**EXERCISE BRIEF**. From the line containing "Given: Uncheck the" through the end of the entries, please repeat every line exactly and nothing more; the pictures do not belong in the copy.

:: INFORMATION PROVIDED

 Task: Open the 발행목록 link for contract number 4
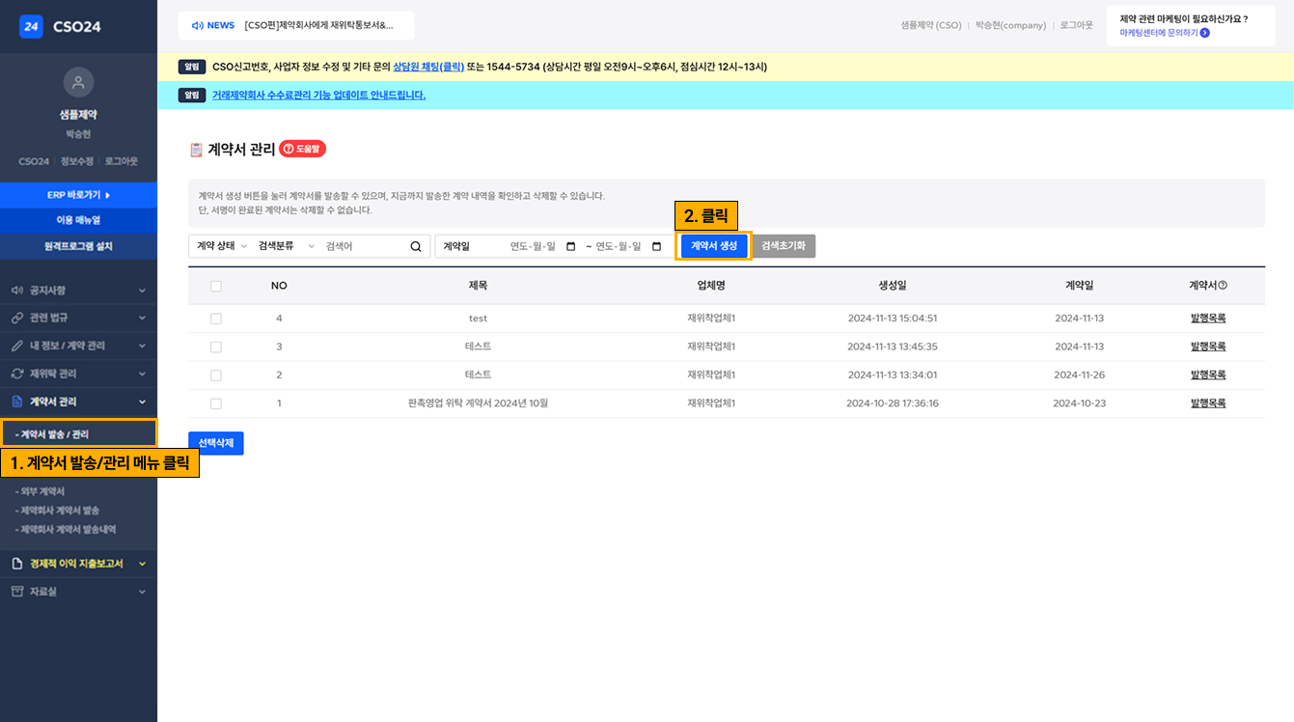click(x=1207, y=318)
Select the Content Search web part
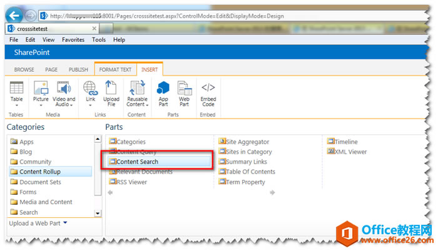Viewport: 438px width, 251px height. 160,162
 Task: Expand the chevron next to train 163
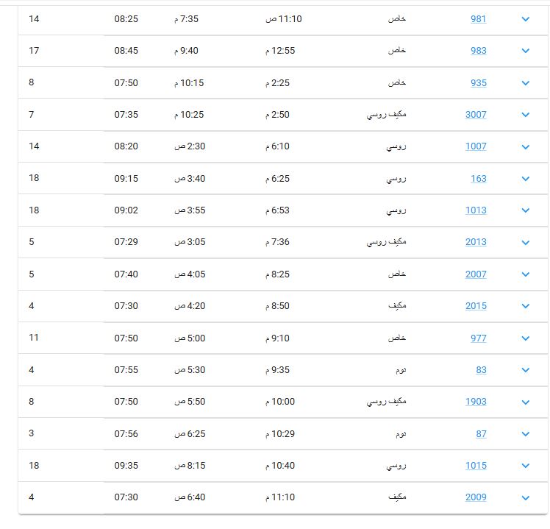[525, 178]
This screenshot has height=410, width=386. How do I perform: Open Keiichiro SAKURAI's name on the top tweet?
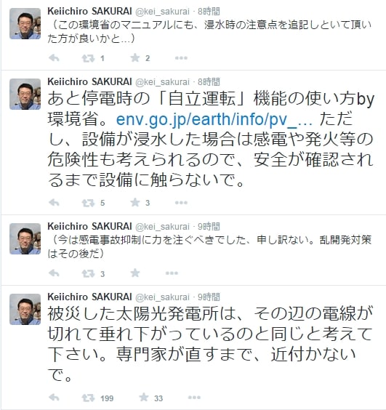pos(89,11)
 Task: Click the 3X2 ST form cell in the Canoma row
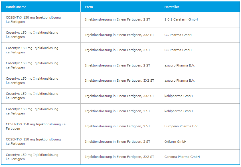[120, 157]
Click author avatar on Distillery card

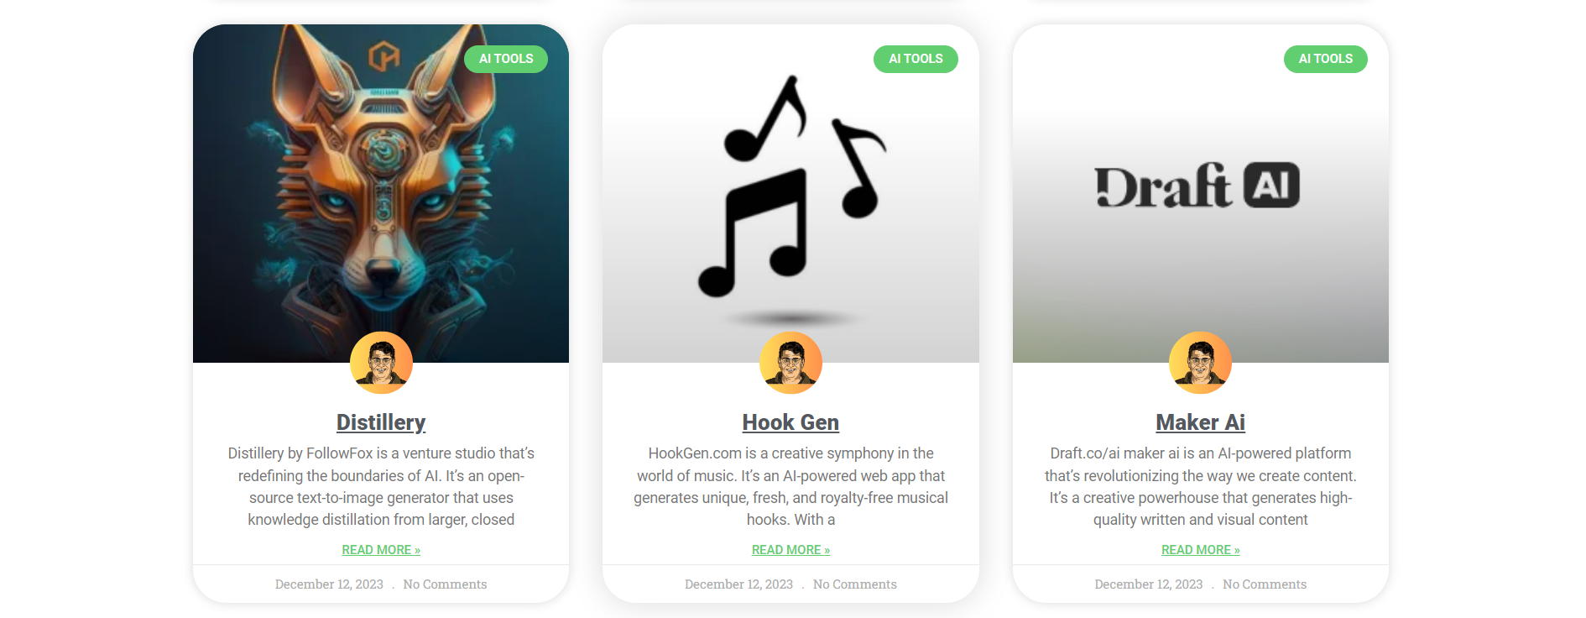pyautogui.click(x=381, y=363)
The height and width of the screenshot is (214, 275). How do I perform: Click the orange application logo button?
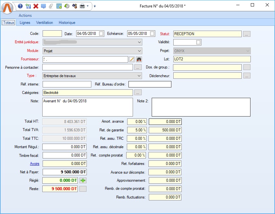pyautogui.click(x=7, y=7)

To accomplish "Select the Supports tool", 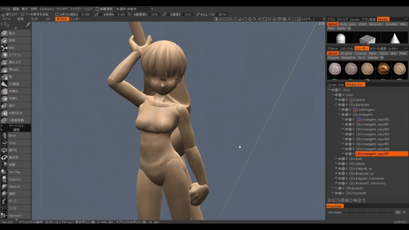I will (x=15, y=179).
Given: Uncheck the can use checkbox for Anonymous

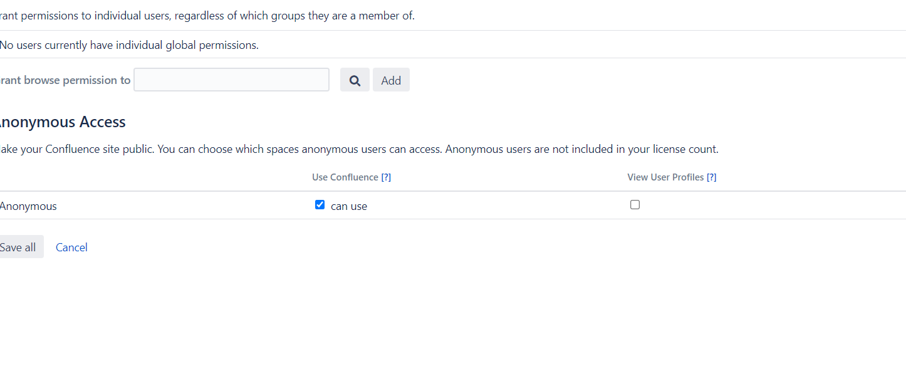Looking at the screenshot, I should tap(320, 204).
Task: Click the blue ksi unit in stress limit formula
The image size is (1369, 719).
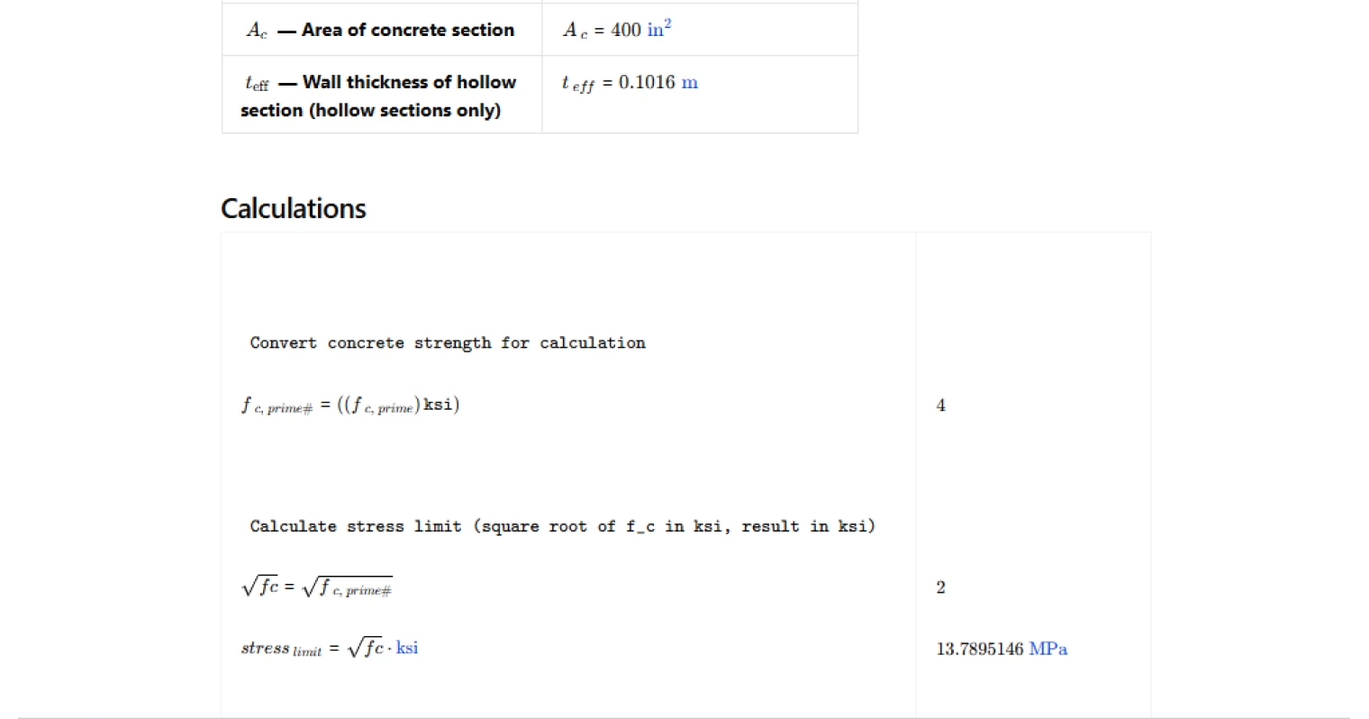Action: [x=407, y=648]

::::

**EXERCISE RESPONSE**.
Given: Uncheck the can use checkbox for Anonymous

Looking at the screenshot, I should tap(320, 204).
Task: Click the blue ksi unit in stress limit formula
The image size is (1369, 719).
Action: [x=407, y=648]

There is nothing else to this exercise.